--- TASK INPUTS ---
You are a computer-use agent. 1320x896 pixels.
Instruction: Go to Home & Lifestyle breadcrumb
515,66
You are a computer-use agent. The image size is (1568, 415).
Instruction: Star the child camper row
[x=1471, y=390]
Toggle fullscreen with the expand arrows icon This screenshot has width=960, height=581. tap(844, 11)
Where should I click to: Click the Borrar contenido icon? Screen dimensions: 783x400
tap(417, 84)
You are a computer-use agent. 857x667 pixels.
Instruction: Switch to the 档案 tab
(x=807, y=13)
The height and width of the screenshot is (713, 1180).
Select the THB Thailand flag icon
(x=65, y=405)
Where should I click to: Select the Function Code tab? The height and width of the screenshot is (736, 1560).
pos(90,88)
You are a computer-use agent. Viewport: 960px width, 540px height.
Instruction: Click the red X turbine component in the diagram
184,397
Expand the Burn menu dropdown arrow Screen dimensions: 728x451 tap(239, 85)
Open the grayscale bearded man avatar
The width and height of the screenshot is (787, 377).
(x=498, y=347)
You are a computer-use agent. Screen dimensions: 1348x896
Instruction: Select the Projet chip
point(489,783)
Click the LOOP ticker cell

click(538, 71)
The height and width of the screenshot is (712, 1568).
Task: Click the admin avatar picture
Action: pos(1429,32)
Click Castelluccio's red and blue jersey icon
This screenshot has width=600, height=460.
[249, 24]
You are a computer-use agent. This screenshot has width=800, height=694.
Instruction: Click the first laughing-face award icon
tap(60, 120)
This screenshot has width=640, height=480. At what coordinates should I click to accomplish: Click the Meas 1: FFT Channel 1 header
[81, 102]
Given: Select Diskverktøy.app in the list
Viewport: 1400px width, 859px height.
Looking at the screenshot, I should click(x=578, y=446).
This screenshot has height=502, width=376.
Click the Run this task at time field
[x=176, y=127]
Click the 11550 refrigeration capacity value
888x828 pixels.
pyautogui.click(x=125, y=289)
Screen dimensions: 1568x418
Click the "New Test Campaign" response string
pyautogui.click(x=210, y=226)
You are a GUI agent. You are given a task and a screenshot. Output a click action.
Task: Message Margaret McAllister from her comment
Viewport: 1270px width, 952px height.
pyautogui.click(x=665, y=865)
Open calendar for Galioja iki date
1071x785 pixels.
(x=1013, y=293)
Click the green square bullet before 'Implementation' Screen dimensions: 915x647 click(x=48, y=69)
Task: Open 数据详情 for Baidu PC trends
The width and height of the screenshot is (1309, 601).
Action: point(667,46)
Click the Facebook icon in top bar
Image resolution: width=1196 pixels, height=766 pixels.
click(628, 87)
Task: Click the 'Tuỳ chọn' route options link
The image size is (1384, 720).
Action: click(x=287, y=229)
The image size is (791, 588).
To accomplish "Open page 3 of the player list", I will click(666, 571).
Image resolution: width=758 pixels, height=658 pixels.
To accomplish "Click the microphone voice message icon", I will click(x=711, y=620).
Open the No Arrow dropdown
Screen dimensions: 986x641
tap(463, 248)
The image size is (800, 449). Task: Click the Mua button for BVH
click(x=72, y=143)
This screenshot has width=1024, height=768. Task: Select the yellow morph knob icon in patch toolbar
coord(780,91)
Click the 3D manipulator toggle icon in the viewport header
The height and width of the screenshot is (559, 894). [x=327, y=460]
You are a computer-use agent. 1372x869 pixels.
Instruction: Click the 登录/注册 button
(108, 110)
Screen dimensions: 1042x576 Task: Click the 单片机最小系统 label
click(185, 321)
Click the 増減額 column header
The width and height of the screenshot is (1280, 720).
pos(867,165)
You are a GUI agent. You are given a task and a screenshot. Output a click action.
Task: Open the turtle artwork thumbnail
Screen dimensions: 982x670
---
*WHAT YOU ARE ASKED TO DO:* Exactness is what counts here: write out every record again.

*ANSWER FOR THE TASK:*
You are a computer-use agent. 1320x896 pixels.
Instruction: Go to Home & Lifestyle breadcrumb
515,66
You are a computer-use agent. The image size is (1568, 415).
Instruction: Star the child camper row
[x=1471, y=390]
Toggle fullscreen with the expand arrows icon This screenshot has width=960, height=581. tap(844, 11)
Where should I click to: Click the Borrar contenido icon? Screen dimensions: 783x400
tap(417, 84)
You are a computer-use agent. 857x667 pixels.
Instruction: Switch to the 档案 tab
(x=807, y=13)
The height and width of the screenshot is (713, 1180).
Select the THB Thailand flag icon
(x=65, y=405)
Where should I click to: Select the Function Code tab? The height and width of the screenshot is (736, 1560).
pos(90,88)
You are a computer-use agent. Viewport: 960px width, 540px height.
Instruction: Click the red X turbine component in the diagram
184,397
Expand the Burn menu dropdown arrow Screen dimensions: 728x451 tap(239, 85)
Open the grayscale bearded man avatar
The width and height of the screenshot is (787, 377).
(x=498, y=347)
You are a computer-use agent. Screen dimensions: 1348x896
Instruction: Select the Projet chip
point(489,783)
Click the LOOP ticker cell

click(538, 71)
The height and width of the screenshot is (712, 1568).
Task: Click the admin avatar picture
Action: pos(1429,32)
Click Castelluccio's red and blue jersey icon
This screenshot has width=600, height=460.
[249, 24]
You are a computer-use agent. This screenshot has width=800, height=694.
Instruction: Click the first laughing-face award icon
tap(60, 120)
This screenshot has width=640, height=480. At what coordinates should I click to accomplish: Click the Meas 1: FFT Channel 1 header
[81, 102]
Given: Select Diskverktøy.app in the list
Viewport: 1400px width, 859px height.
Looking at the screenshot, I should click(x=578, y=446).
This screenshot has height=502, width=376.
Click the Run this task at time field
[x=176, y=127]
Click the 11550 refrigeration capacity value
888x828 pixels.
pyautogui.click(x=125, y=289)
Screen dimensions: 1568x418
Click the "New Test Campaign" response string
pyautogui.click(x=210, y=226)
You are a GUI agent. You are given a task and a screenshot. Output a click action.
Task: Message Margaret McAllister from her comment
Viewport: 1270px width, 952px height.
pyautogui.click(x=665, y=865)
Open calendar for Galioja iki date
1071x785 pixels.
(x=1013, y=293)
Click the green square bullet before 'Implementation' Screen dimensions: 915x647 click(x=48, y=69)
Task: Open 数据详情 for Baidu PC trends
The width and height of the screenshot is (1309, 601).
Action: point(667,46)
Click the Facebook icon in top bar
Image resolution: width=1196 pixels, height=766 pixels.
click(628, 87)
Task: Click the 'Tuỳ chọn' route options link
The image size is (1384, 720).
Action: click(x=287, y=229)
The image size is (791, 588).
To accomplish "Open page 3 of the player list", I will click(666, 571).
Image resolution: width=758 pixels, height=658 pixels.
To accomplish "Click the microphone voice message icon", I will click(x=711, y=620).
Open the No Arrow dropdown
Screen dimensions: 986x641
tap(463, 248)
The image size is (800, 449). Task: Click the Mua button for BVH
click(x=72, y=143)
This screenshot has width=1024, height=768. Task: Select the yellow morph knob icon in patch toolbar
coord(780,91)
Click the 3D manipulator toggle icon in the viewport header
The height and width of the screenshot is (559, 894). [x=327, y=460]
You are a computer-use agent. 1372x869 pixels.
Instruction: Click the 登录/注册 button
(108, 110)
Screen dimensions: 1042x576 Task: Click the 单片机最小系统 label
click(185, 321)
Click the 増減額 column header
The width and height of the screenshot is (1280, 720).
pos(867,165)
You are a GUI agent. You are given a task and a screenshot. Output a click action.
Task: Open the turtle artwork thumbnail
Screen dimensions: 982x670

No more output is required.